The Real Story of Davy Jones Locker and the Flying Dutchman
Pirates of the Caribbean movies have renewed interest in such folkloric figures as Davy Jones and the Flying Dutchman, while simultaneously muddling their stories. At no time was Davy Jones captain of the famed ghost ship.
“Davy Jones’s Locker” is an old seafaring term for the bottom of the ocean, the grave of all who perish at sea. There are numerous tales about the origin of the expression, most of which attempt to identify a real Davy Jones. One version has Jones running a pub in London, where he press-ganged unwary customers into serving aboard pirate ships by drugging them and then storing them in the pubs ale Cellar or Locker. other stories relate Jones to Jonah, the biblical figure who spent 3 days and nights trapped in the belly of a big fish.

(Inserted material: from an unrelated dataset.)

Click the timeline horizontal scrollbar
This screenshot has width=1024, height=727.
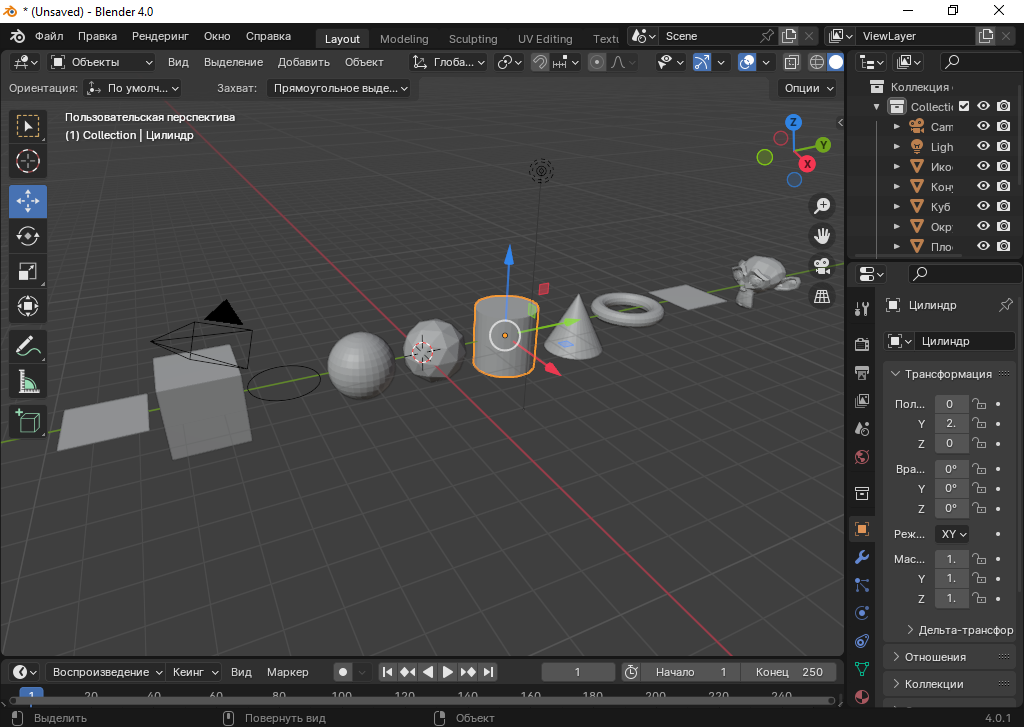click(x=420, y=701)
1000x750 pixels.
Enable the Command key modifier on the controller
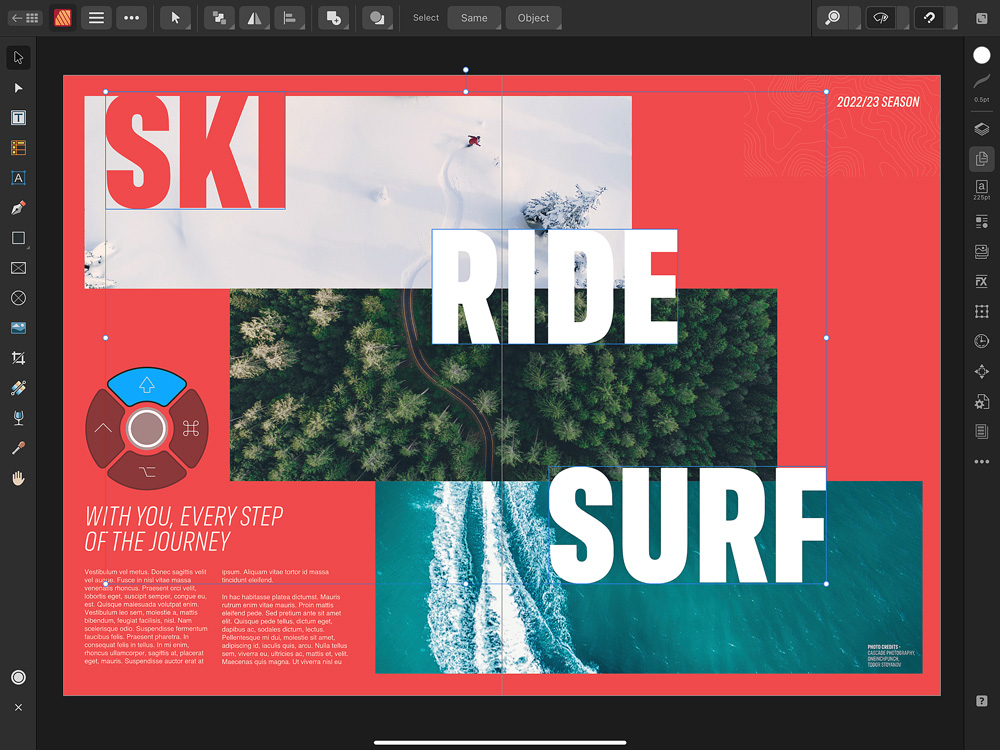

The term “The Flying Dutchman” is often used to refer to a ghost ship that is doomed to sail the oceans forever, but it is more accurately a reference to the captain of the Ghost Ship. Legend holds that in 1680, Dutch Captain Hendrik Van Der Decken’s ship was wrecked in a terrible storm off the Cape of Good Hope at the southern tip of Africa. As the ship sank, the captain’s dying words were a vow to successfully round the infamous Cape even if it took him until Doomsday.
Over the years, whenever there is stormy weather off the Cape, seafarers have reported seeing a phantom ship battling the waves, with a ghostly captain at the wheel. In 1939, dozens of swimmers on a South African beach reported sighting a 17th-century merchant vessel off the coast and then seeing it suddenly vanish Into thin air.